Oldman likes his metaphors, as do many wine writers. After all, the criticism of wine is well-stocked with language used to describe a wine’s taste or “nose.” Mown lawns, strawberries, lychees, and leather are just some of the descriptive terms that are used with regularity. However, I’ve not often heard a wine connoisseur cheerfully nicknaming White Zinfandel as “The Bee Gees of Wine” or Australian Shiraz as “the people-pleasing ‘Plush Ripey.'”

In a style as breezy and witty as it is informative, Oldman’s Guide to Outsmarting Wine is the essential guide for those who enjoy a tipple but don’t spend their weekends seeking out the most obscure vineyards. Not patronizing in the least, Oldman jokes his way through knowledgeable descriptions of grape varieties and wine regions like a good friend telling you about his favorite hobby.

And, as the above quote attests (he nicknames Pinot Grigio as the “Italian ‘Safety Blanket'” by the way), he doesn’t pull his punches. He is also quick to dismiss wine snob behavior, such as analyzing wine’s “legs,” which is the practice of looking at the film that runs down the inside of your glass after swirling it. Indicative of little more than whether the wine is full bodied or not, the practice is now considered an unreliable indicator of quality. He is much more concerned about appearance, aroma, and taste. As he writes, “Let’s not kid ourselves here — the smell might be mission control, but the taste is the money shot — the real payoff.”

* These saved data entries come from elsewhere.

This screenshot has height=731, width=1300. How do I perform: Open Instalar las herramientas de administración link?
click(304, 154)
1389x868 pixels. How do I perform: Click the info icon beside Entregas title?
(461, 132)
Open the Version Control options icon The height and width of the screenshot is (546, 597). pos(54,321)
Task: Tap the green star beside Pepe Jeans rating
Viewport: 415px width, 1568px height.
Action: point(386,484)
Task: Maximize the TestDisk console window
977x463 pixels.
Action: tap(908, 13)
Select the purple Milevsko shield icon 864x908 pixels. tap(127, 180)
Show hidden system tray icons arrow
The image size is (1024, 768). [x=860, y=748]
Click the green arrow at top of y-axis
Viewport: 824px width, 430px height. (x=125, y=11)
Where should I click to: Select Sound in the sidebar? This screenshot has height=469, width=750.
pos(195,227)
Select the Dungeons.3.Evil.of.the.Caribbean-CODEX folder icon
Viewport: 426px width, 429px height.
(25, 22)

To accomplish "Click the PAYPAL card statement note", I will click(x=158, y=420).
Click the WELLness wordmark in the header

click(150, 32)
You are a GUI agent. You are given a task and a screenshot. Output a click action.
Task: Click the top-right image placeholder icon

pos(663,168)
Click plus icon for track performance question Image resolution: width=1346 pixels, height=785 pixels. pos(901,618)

And wow — did you know that only about two percent of the world’s wine becomes more pleasurable and interesting with bottle years? Two percent! So much for tucking away those eight dollar wines in the basement with some sort of sleeping beauty intention. More dust does not a miracle make. The author even recommends buying wine at Costco, and gossips that insiders tell him the Scottsdale, Arizona, and Seattle, Washington, Costcos have the best stocked shelves.

While debunking some myths, such as the ageability of most wines and the importance of “vintage years” (which are becoming less important, especially in new world regions) he also provides masses of useful information for amateurs and wine-enthusiasts alike. His playful manner, using funny anecdotes and metaphors to get his point across, is appealing to even the casual reader. On decanting a young, tannin-heavy red he writes, “Think of decanting for aeration like an NHL penalty box: after sitting out for a period of time, the wine will behave better.”

Now I realize that Oldman’s style may not appeal to all. The book is marketed to the thirty and forty-somethings, and certainly is aimed at those who want value for their money and some confidence with their purchasing power. The success of the movie Sideways has generated a lot of new interest in the art of wine tasting, and this book also perfectly captures the light-hearted spirit (and accessibility) of that indie award-winner. Far too often I would like to know more about wine (and I do enjoy it so!) but feel myself reddening around wine stewards, and going back to the same old standbys (“Merlot, anyone?”) or grabbing those specials with generic shelf-talkers designed to move my local supermarket’s excess stock of bargain-bin reds.

Vivid and useful check lists accompany all pages with quick run-downs of additional information. Included in these are “Mark’s Picks,” which are the producers for particular wine types — usually broken down into under and over $20 and American and non-American producers – as well as foods that go best with different wines. He has a label decoder to let you quickly ascertain whether the wine’s name refers to the grape (such as Dolcetto and Barbera) or a region (like Beaujolais — which was news to me, embarrassingly enough). I was delighted that he dedicated a whole section on one of my personal favorites — the New Zealand Sauvignon Blanc — along with other lesser known varietals which are sure to please and impress. He even has a pronunciation guide so all your research won’t go to waste when you sit down with the boss for lunch and order the Montrachet.

I’ve covered only a portion of the good stuff you find in this guide. I love it and will refer back to it endlessly. It is easy to use and loads of fun, and aimed at people who want to enjoy wine and get the best wine for their money. Just take a tip from me: if you are buying this as a gift, give one to yourself first.